Sorting Challenge for Array Wizards

C

Captain_Nemo

To create a alphabetical sorting calculation via worksheet functions, I
took the following approach that requires nine scratch columns. I'd like
to find an array implementation.

Assume the text to be sorted is in Column "A". The eight Columns B:I
contain, filled right and down:

=IF(ISERROR(CODE(UPPER(MID($A1,n,1)))),"00",CODE(UPPER(MID($A1,n,1))))

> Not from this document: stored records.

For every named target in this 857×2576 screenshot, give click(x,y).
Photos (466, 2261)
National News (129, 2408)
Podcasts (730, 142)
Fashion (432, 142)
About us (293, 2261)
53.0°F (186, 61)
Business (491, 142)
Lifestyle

Where "n" is COLUMN()-1. The MID()'s return a single letter from left
to right in order from $A1.

The UPPER() changes it to upper case, obviously, but more importantly
makes the CODE() return 2-digit ASCII.

The ISERROR() returns text "00" (zero-zero) when the CODE(UPPER(MID())
breaks because it can't handle letters beyond the length of $A1.

Column J contains:

=VALUE(LEFT(B1&C1&D1&E1&F1&G1&H1&I1,15))

The LEFT() returns the 15 left-most digits of the 16-character
concatenation of B:I. The VALUE() turns this into a number at Excel's
limit of significant digits that represents the word in $A1.

For example, "qwerty" becomes VALUE(LEFT(8187698284890000,15)) or
818769828489000 as a number. (Note the trailing zeroes from the
ISERROR()--this is what puts short, few-character, end-of-the-alphabet
words in the right place in the next step.)

Column K contains:

=INDEX(A$1:A$3077,MATCH(SMALL(J$1:J$3077,ROW()),J$1:J$3077,0),1)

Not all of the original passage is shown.